--- Dataset records ---
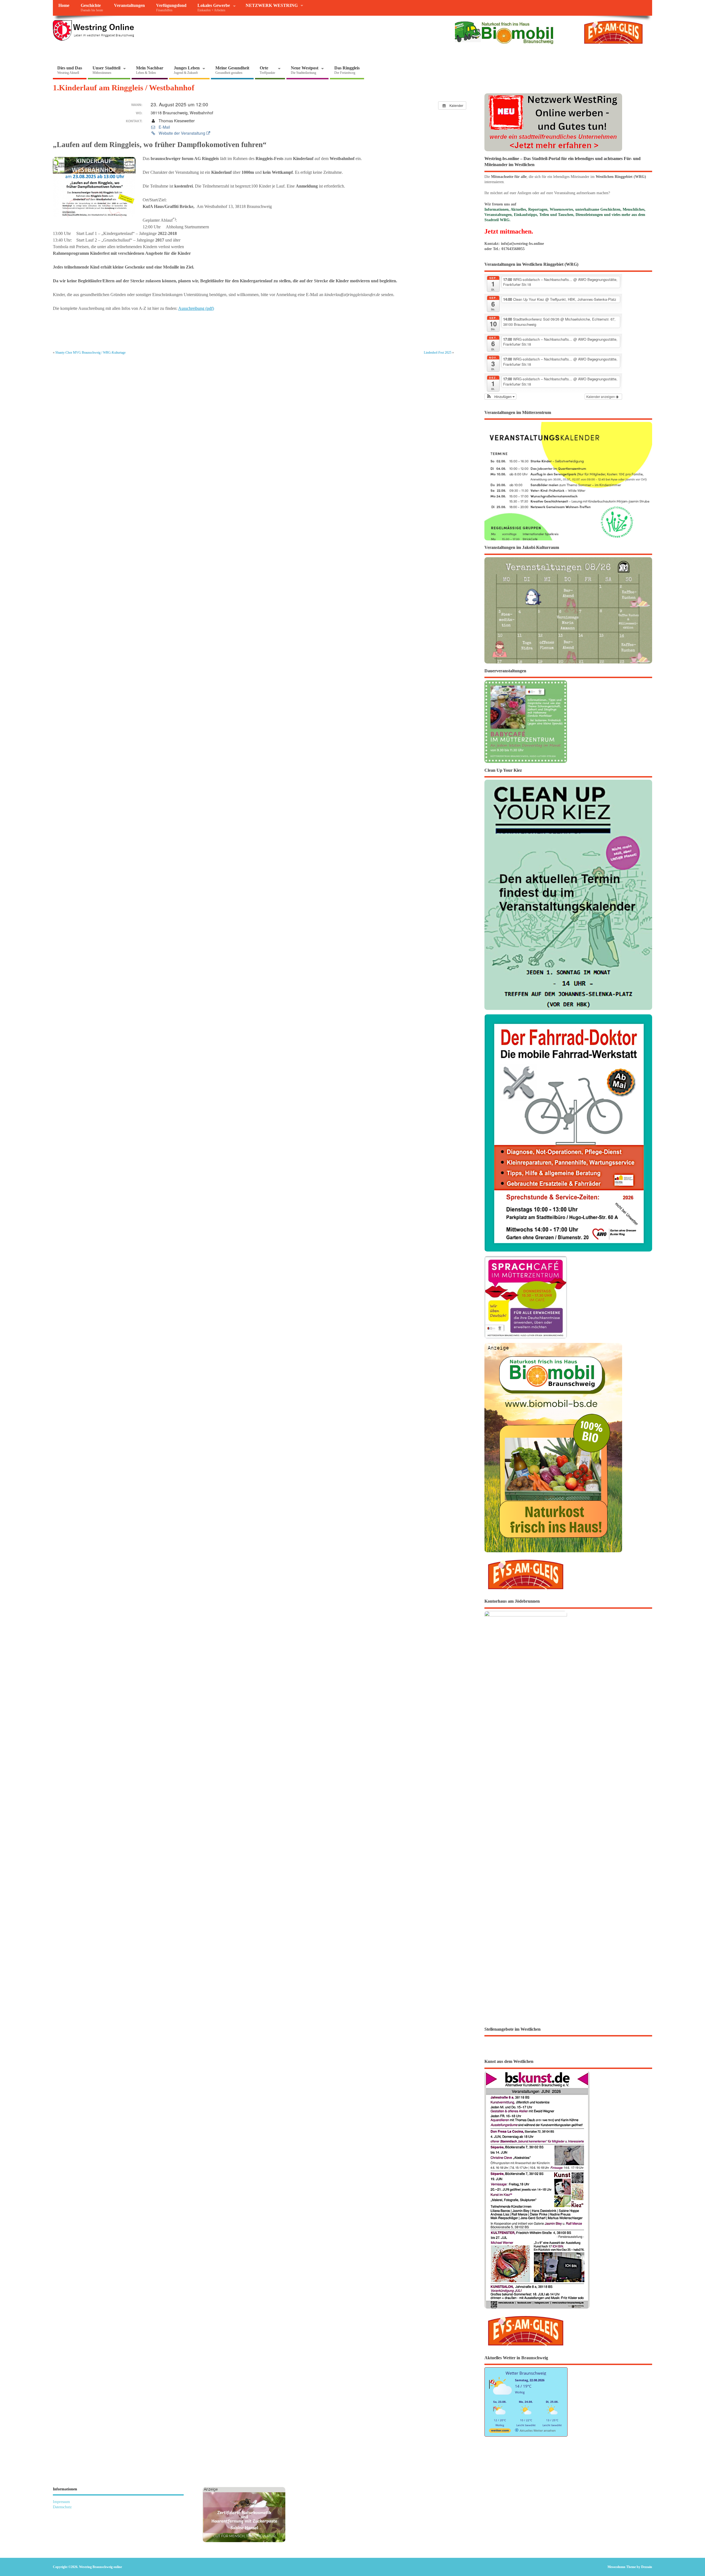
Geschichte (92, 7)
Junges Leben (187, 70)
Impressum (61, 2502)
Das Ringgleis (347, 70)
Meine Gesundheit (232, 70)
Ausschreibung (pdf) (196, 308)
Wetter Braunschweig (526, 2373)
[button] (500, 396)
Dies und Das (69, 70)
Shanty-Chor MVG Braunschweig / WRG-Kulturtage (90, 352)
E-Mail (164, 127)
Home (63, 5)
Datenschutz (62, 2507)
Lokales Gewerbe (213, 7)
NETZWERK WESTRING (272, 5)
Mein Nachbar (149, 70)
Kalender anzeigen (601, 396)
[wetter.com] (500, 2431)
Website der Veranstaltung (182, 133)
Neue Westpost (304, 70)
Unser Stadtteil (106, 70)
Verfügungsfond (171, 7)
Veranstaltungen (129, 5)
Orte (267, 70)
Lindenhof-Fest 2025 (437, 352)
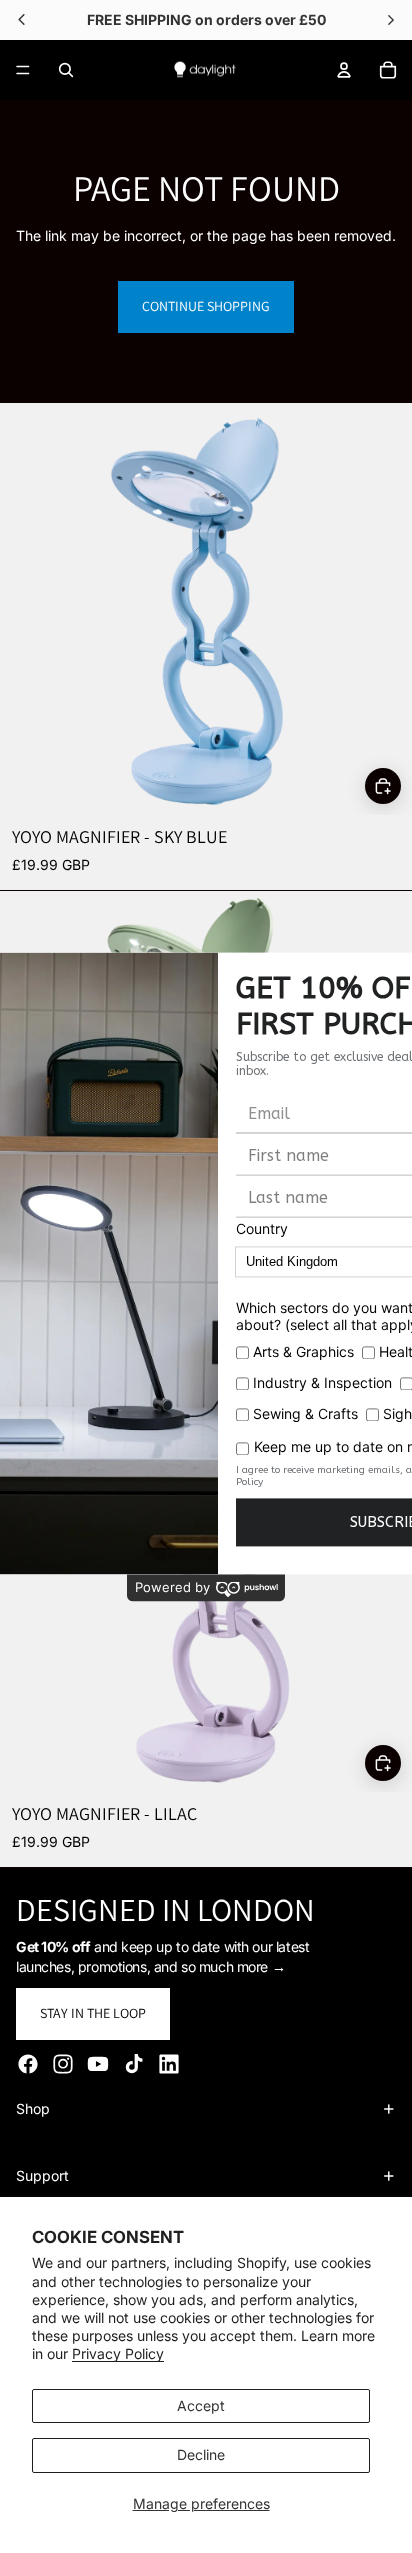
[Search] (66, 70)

--- Required action ---
Copy out the range of lines above starting at the line with "Meine Gesundheit (232, 70)" and ending at the line with "Neue Westpost (304, 70)", exactly and including both.

--- Expected answer ---
Meine Gesundheit (232, 70)
Ausschreibung (pdf) (196, 308)
Wetter Braunschweig (526, 2373)
[button] (500, 396)
Dies und Das (69, 70)
Shanty-Chor MVG Braunschweig / WRG-Kulturtage (90, 352)
E-Mail (164, 127)
Home (63, 5)
Datenschutz (62, 2507)
Lokales Gewerbe (213, 7)
NETZWERK WESTRING (272, 5)
Mein Nachbar (149, 70)
Kalender anzeigen (601, 396)
[wetter.com] (500, 2431)
Website der Veranstaltung (182, 133)
Neue Westpost (304, 70)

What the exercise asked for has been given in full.